The optical responsivity of the Ge photodetector was measured at a wavelength of 1.55µm using a reference waveguide to estimate the injected power as described in Ref. [6]. A responsivity of 0.8 A/W at a wavelength of 1550nm was measured, as shown in Fig. 3 . Saturation value was already obtained at 0.1V, showing a good collection efficiency of photo-generated carriers. At zero-bias, the responsivity is still as high as 0.78 A/W. This high value, close to published record, demonstrates the good coupling efficiency between the Si waveguide and the lateral Ge photodetector and the efficiency of complete light absorption after a 10µm propagation length thanks to the butt coupling configuration used here.
Fig. 3 Responsivity versus reverse bias voltage for the 10µm long lateral pin Ge photodetector integrated at the end of a Si waveguide.
The cut-off frequency at 1.55µm of the integrated photodetectors was determined using three different opto-RF experiments (Fig. 4 ). The first measurement was based on the use of a 50GHz modulator calibrated with a 65GHz detector, which gave a cut-off frequency at −3dB much higher than 50GHz. Given those results, a 67GHz Lightwave component analyzer from Agilent (N4373C) was used.
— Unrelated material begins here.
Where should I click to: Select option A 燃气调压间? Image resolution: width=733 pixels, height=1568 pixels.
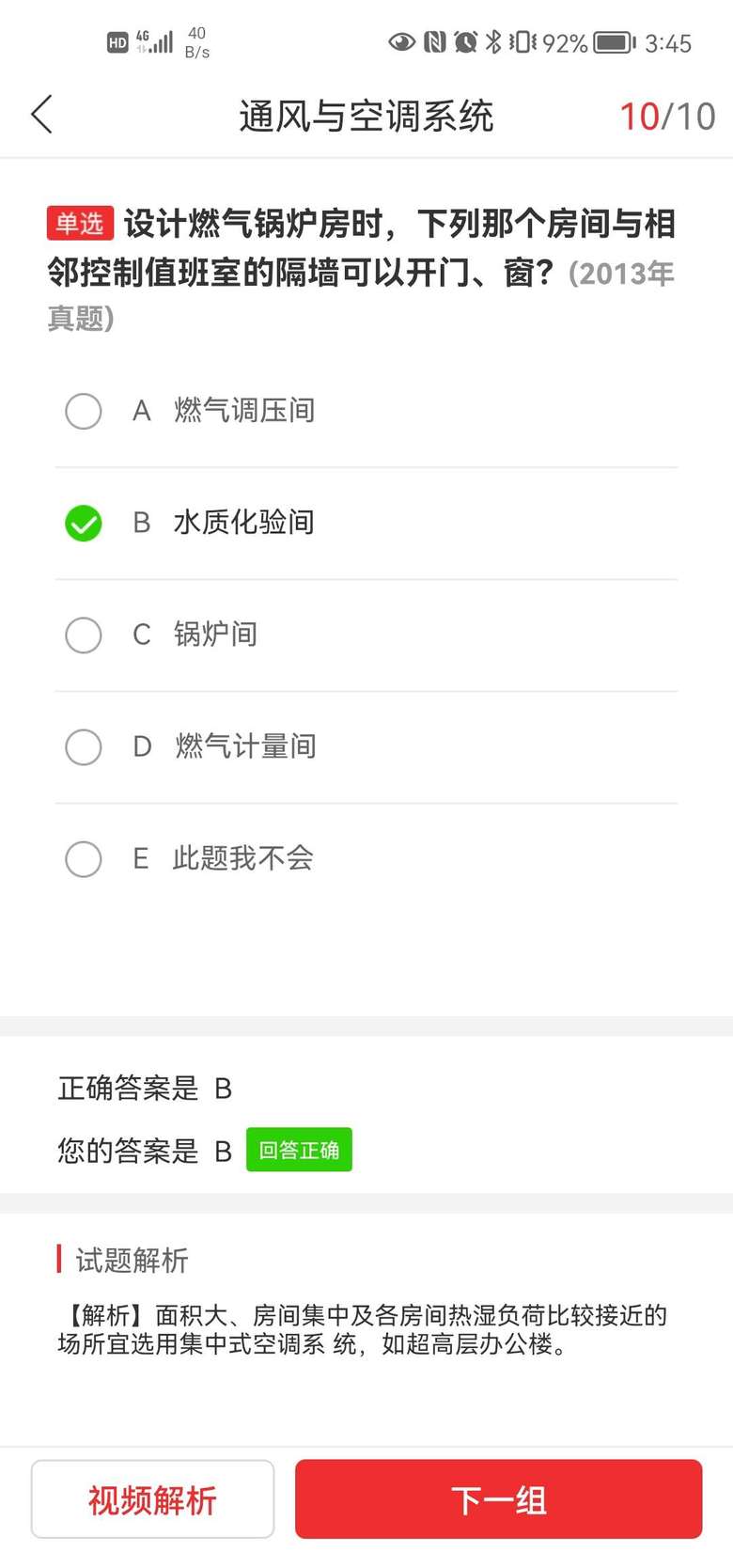84,411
A bandwidth higher than 67GHz is still obtained leading difficult to estimate the bandwidth. The third experiment to determine the bandwidth was then based on the beating of two near optical lasers coupled with a 110GHz electrical spectrum analyzer. These measurements shown that the bandwidth is much higher than 50Ghz and it can be roughly estimated of about 120GHz. According to the transit time calculation, the maximum bandwidth should be about 53Ghz using the design i-Ge width of 500nm. However, after thermal annealing for dopant activation, dopant drift occurred and reduced the i-Ge width which explains the very high measured bandwidth.
Fig. 4 Normalized optical responses as a function of frequency under −2V bias at the wavelength of 1.55µm. The photodetector length was 10 µm.
The viability of the performances of this Ge waveguide PD was checked by measuring the data transmission at 40Gb/s. To perform these measurements the RF signal from a pseudo-random bit sequence (PRBS) generator was used to drive a LiNbO3 modulator. The light was then injected in the silicon waveguide and absorbed in the Ge photodetector, which was directly connected to a 60GHz Tektronics sampling oscilloscope.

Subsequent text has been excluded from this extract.